■ ЗАДАНИЕ
Перепишите предложенный текст целиком, ничего в нём не меняя.
──────── ПРЕДЛОЖЕННЫЙ ТЕКСТ
№3, 1994/XХ век: Искусство. Культура. Жизнь

Это же смертное дело!… Перечитывая Юрия Казакова

Самый тяжелый, неподъемный рабочий инструмент – невесомое и тонкое перо лирического писателя. Одно лишь приближение к нему требует редкостного сочетания профессиональных качеств – это и абсолютный поэтический слух, и обостренное чувство юмора, и тончайшая нервная организация, чрезвычайно чуткая к тихому звуку истины, заглушенному беспорядочными шумами времени, и отменнейшее при этом психическое здоровье, чтобы не струсить, поддавшись соблазнам или отчаянию, чтоб не сойти с ума: судьба Гаршина не являет собой исключения, хотя мало кого предостерегла из вступающих на заманчивый путь, проложенный и гаршинскими стопами. А общественное мнение как-то не торопится с признанием лирического писателя, намеренно аполитичного, демонстративно индивидуального.
────────────────
──────── МАТЕРИАЛ
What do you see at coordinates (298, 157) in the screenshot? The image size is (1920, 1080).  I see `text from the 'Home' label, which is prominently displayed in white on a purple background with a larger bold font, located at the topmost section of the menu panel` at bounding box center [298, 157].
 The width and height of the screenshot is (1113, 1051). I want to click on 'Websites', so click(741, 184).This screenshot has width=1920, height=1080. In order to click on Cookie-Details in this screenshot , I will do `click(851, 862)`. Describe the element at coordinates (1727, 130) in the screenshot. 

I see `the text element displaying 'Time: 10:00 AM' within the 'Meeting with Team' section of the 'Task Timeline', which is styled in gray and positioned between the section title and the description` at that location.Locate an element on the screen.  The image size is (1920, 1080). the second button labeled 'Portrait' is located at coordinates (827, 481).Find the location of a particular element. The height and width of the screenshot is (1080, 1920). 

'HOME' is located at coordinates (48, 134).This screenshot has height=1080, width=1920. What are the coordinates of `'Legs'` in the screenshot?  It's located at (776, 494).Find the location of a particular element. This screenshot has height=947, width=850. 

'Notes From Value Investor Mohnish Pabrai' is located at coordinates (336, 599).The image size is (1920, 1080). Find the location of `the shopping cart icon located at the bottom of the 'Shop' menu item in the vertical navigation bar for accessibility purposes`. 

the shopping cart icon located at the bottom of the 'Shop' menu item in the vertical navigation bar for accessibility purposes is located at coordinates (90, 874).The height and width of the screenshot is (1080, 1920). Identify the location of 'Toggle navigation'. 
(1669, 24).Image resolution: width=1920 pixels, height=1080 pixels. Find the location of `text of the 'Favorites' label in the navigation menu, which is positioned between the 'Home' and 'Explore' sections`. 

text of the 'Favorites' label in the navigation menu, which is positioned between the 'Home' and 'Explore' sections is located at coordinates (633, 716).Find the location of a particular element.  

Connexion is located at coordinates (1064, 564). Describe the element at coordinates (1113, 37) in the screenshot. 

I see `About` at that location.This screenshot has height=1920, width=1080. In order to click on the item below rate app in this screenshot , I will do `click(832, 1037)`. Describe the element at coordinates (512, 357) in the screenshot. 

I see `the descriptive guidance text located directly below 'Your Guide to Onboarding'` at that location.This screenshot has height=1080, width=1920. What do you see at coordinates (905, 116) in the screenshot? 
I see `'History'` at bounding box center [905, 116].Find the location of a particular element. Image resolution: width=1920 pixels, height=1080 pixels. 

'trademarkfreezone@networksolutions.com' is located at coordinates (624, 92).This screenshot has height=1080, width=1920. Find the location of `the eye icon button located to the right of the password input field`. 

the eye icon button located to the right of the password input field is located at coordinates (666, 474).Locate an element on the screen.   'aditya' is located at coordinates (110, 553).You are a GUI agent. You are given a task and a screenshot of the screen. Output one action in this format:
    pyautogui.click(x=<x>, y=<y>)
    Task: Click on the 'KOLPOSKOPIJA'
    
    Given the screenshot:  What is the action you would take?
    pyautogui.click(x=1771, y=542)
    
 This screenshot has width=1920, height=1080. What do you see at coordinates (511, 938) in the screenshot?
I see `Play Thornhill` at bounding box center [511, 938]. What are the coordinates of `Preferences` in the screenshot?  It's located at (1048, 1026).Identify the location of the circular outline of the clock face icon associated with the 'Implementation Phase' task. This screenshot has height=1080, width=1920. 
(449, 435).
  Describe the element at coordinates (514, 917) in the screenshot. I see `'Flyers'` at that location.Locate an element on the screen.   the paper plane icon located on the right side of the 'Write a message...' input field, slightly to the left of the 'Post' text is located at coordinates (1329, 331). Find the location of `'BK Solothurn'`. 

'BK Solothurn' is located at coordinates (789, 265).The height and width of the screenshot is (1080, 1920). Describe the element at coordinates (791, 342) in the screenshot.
────────────────
■ ПРАВИЛЬНЫЙ ОТВЕТ
№3, 1994/XХ век: Искусство. Культура. Жизнь

Это же смертное дело!… Перечитывая Юрия Казакова

Самый тяжелый, неподъемный рабочий инструмент – невесомое и тонкое перо лирического писателя. Одно лишь приближение к нему требует редкостного сочетания профессиональных качеств – это и абсолютный поэтический слух, и обостренное чувство юмора, и тончайшая нервная организация, чрезвычайно чуткая к тихому звуку истины, заглушенному беспорядочными шумами времени, и отменнейшее при этом психическое здоровье, чтобы не струсить, поддавшись соблазнам или отчаянию, чтоб не сойти с ума: судьба Гаршина не являет собой исключения, хотя мало кого предостерегла из вступающих на заманчивый путь, проложенный и гаршинскими стопами. А общественное мнение как-то не торопится с признанием лирического писателя, намеренно аполитичного, демонстративно индивидуального.